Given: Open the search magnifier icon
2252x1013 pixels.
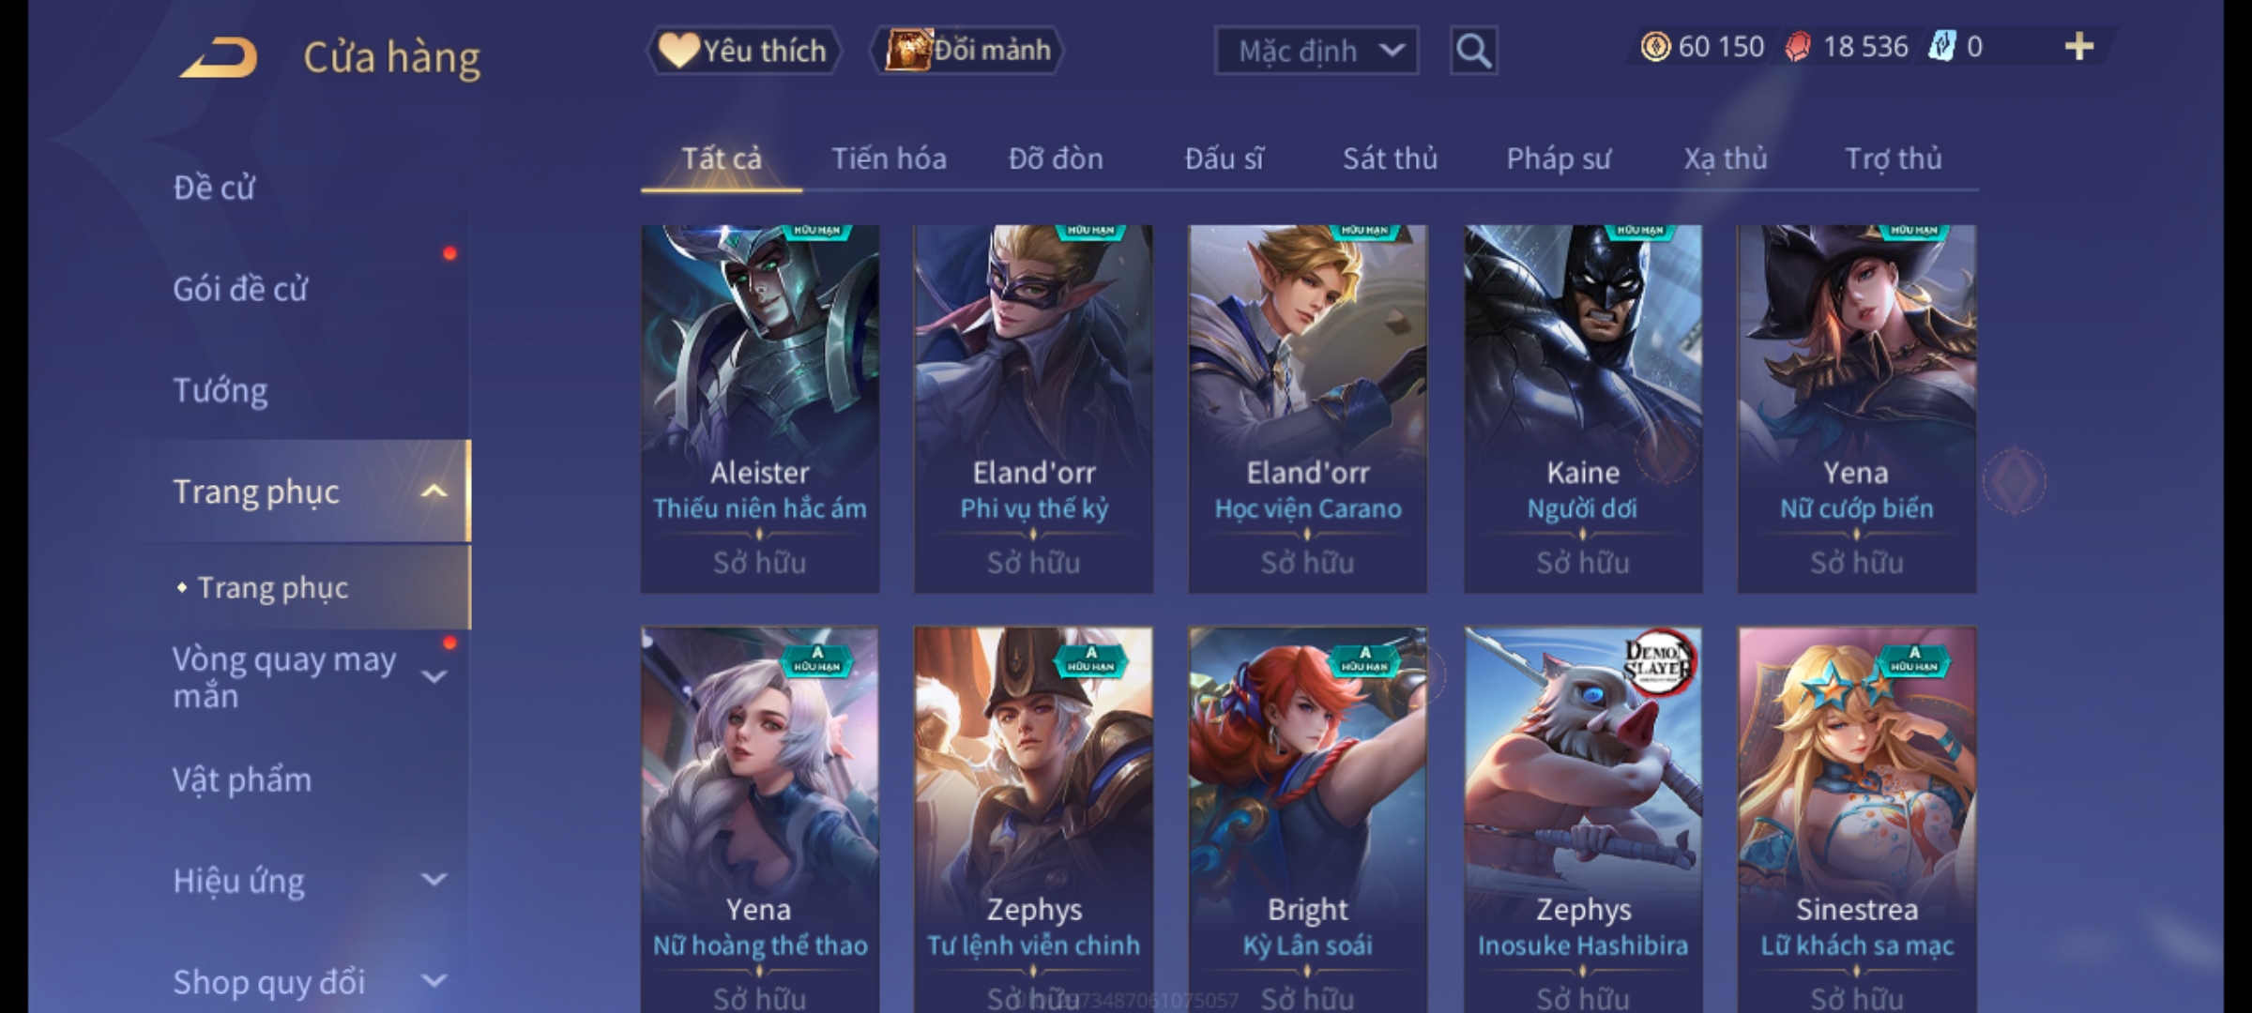Looking at the screenshot, I should coord(1473,51).
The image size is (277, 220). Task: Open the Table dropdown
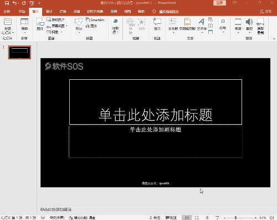pyautogui.click(x=24, y=25)
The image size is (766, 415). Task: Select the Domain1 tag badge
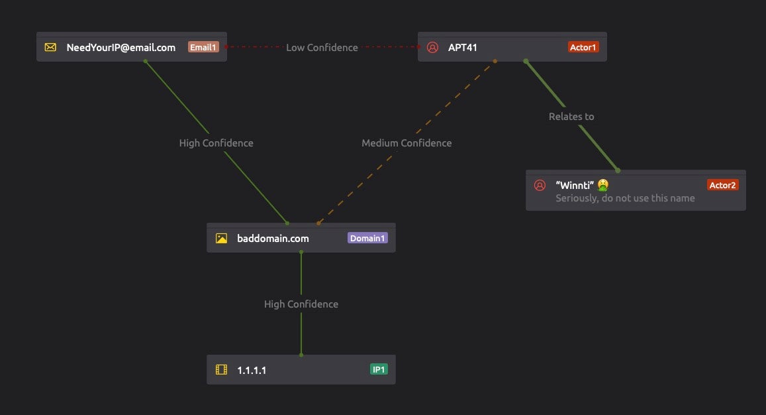click(367, 238)
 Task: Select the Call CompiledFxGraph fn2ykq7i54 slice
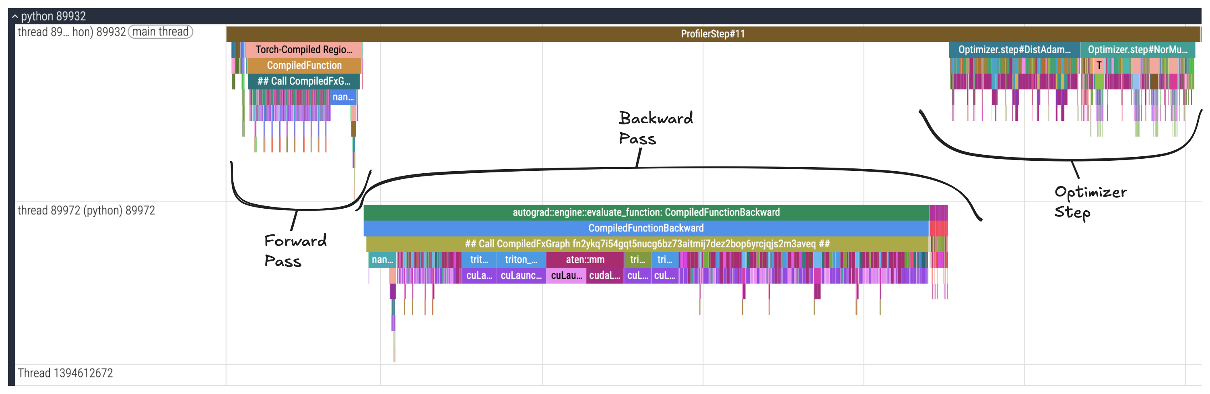[x=646, y=244]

**YOUR TASK**
Only the text of the listing should be returned, exactly and in full; no image goes into the copy.

**EXERCISE RESPONSE**
Given: Open the search magnifier icon
2252x1013 pixels.
Looking at the screenshot, I should coord(1473,51).
The image size is (277, 220). Task: Open the Table dropdown
pyautogui.click(x=24, y=25)
The image size is (766, 415). Task: Select the Domain1 tag badge
click(367, 238)
 Task: Select the Call CompiledFxGraph fn2ykq7i54 slice
[x=646, y=244]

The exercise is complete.